Search the data below for the line containing "Viewport: 1024px width, 576px height.", then please set down that line and all remaining ones exactly as written.

- Given information -
________

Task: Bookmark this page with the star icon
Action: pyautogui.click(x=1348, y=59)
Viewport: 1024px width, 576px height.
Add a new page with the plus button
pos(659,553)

________

- Reply to the exercise -
Viewport: 1024px width, 576px height.
Add a new page with the plus button
pos(659,553)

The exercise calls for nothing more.